Abstract
Purpose: VAP-1 plays a crucial role in inflammation, oxidative stress and endothelial dysfunction which are main pathophysiologic mechanisms for gestational diabetes. We aimed to determine serum VAP-1 levels, assess its diagnostic value and correlation with clinical parameters in gestational diabetes.
Methods: A total of 60 pregnant women with gestational diabetes and 75 healthy pregnant women between 24–28th gestational weeks between January–June 2017 were included. Pregnant women were screened for gestational diabetes by two-step protocol. Demographic, clinical and laboratory parameters of patients were recorded. VAP-1 was measured using an enzyme-linked immunosorbent assay method.
Results: Gestational diabetes group had higher fasting and postprandial glucose, HbA1c, neutrophil-to-lymphocyte-ratio, platelet-to-lymphocyte-ratio, plateletcrit and C-reactive protein. Furthermore, VAP-1 levels were higher in gestational diabetes (3.35 ± 1.52 vs 2.2 ± 0.74; p < 0.001). VAP-1 levels >2.315 could predict gestational diabetes with a sensitivity of 70% and specificity of 65.3%. VAP-1 was correlated with clinical follow-up parameters such as fasting glucose (r = 0.473, p < 0.001), postprandial glucose (r = 0.416, p < 0.001), HbA1c (r = 0.462, p < 0.001) and inflammatory biomarkers such as platelet-to-lymphocyte-ratio (r = 0.254, p = 0.04), neutrophil-to-lymphocyte-ratio (r = 0.375, p = 0.003) and C-reactive protein (r = 0.306, p = 0.017).

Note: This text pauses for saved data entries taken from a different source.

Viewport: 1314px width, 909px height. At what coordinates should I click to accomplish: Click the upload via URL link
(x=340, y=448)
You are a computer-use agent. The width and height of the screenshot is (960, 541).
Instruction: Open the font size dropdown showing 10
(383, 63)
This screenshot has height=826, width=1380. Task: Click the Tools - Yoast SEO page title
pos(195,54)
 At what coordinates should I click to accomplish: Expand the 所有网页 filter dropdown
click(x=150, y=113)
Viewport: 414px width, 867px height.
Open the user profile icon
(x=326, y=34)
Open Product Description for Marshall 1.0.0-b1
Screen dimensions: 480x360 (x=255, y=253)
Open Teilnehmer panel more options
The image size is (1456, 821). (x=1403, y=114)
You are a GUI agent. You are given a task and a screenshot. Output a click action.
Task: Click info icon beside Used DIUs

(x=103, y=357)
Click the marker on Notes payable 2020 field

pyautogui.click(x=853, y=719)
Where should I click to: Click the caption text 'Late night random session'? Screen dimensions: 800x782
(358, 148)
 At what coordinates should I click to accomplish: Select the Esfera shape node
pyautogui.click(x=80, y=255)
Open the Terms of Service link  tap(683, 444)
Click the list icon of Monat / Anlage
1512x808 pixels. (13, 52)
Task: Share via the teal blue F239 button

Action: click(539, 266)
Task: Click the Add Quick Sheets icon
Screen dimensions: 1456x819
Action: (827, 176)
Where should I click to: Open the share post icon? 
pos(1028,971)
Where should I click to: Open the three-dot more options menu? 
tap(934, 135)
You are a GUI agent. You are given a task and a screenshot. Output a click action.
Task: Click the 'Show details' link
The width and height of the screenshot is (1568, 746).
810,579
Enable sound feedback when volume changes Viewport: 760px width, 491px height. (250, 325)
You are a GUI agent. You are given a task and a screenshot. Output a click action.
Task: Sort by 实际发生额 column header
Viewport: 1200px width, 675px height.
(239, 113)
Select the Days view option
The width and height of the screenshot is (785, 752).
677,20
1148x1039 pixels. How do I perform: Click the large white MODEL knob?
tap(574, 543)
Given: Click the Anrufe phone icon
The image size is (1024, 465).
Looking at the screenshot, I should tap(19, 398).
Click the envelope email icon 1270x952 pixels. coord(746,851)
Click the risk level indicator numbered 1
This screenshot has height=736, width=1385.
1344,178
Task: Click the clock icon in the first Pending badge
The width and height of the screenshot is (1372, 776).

Conclusions: Elevated VAP-1 levels in gestational diabetes correlated with clinical follow-up and inflammatory markers may suggest the pathogenetic role of VAP-1 in gestational diabetes. Hence, we think that VAP-1 could be a promising marker for the prediction of gestational diabetes.
Ethical approval
All procedures performed in studies involving human participants were in accordance with the ethical standards of the institutional and/or national research committee and with the 1964 Helsinki declaration and its later amendments or comparable ethical standards.
Informed consent
Informed consent was obtained from all individual participants included in the study.
Disclosure statement
The authors report no conflict of interest. The authors alone are responsible for the content and writing of the paper. The authors have had full control of all primary data and they agree to allow the journal to review their data if requested.